§ RECORDED INFORMATION:
------
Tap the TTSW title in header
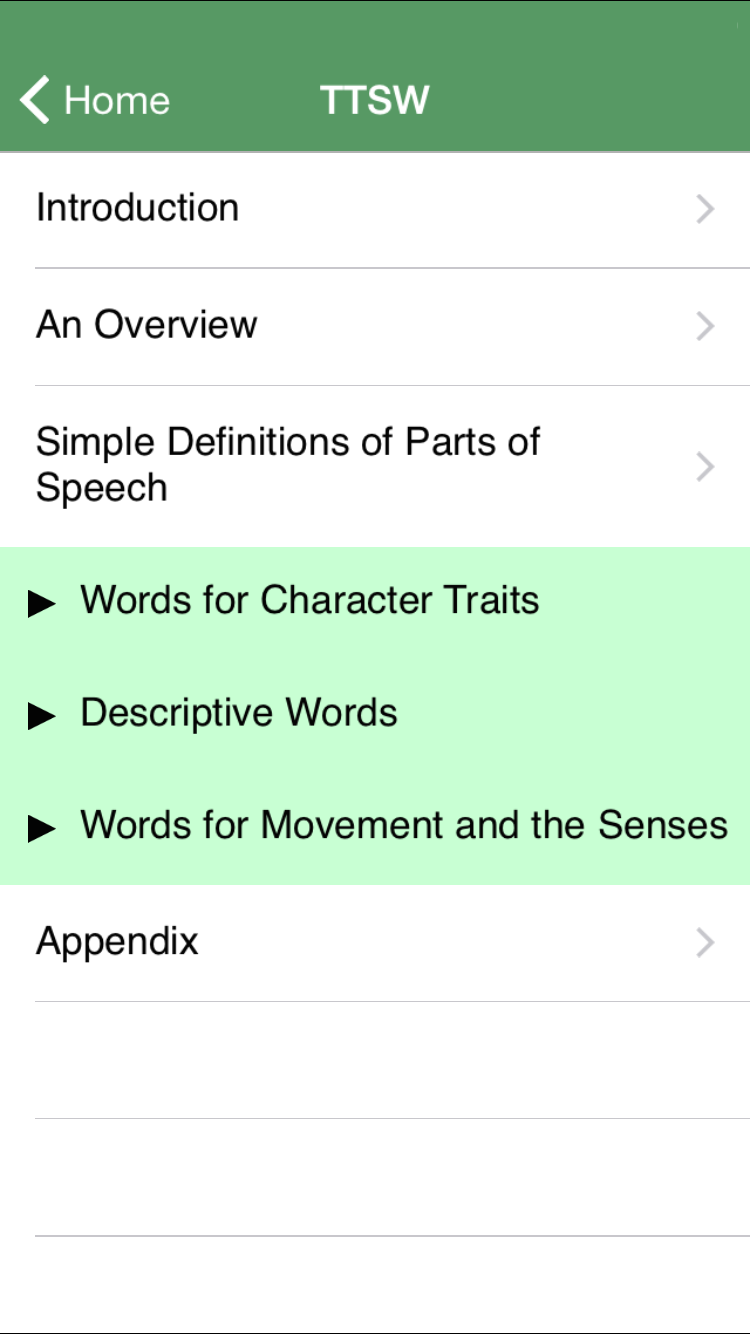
------
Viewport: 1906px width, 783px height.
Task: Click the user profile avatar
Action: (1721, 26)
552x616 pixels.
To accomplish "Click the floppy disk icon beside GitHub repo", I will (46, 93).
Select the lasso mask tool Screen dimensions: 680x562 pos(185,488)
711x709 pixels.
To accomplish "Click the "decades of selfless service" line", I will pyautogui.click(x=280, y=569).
------
§ WORK TO COMPLETE:
Return all lines above that mention the word "will".

§ THE ANSWER:
To accomplish "Click the floppy disk icon beside GitHub repo", I will (46, 93).
To accomplish "Click the "decades of selfless service" line", I will pyautogui.click(x=280, y=569).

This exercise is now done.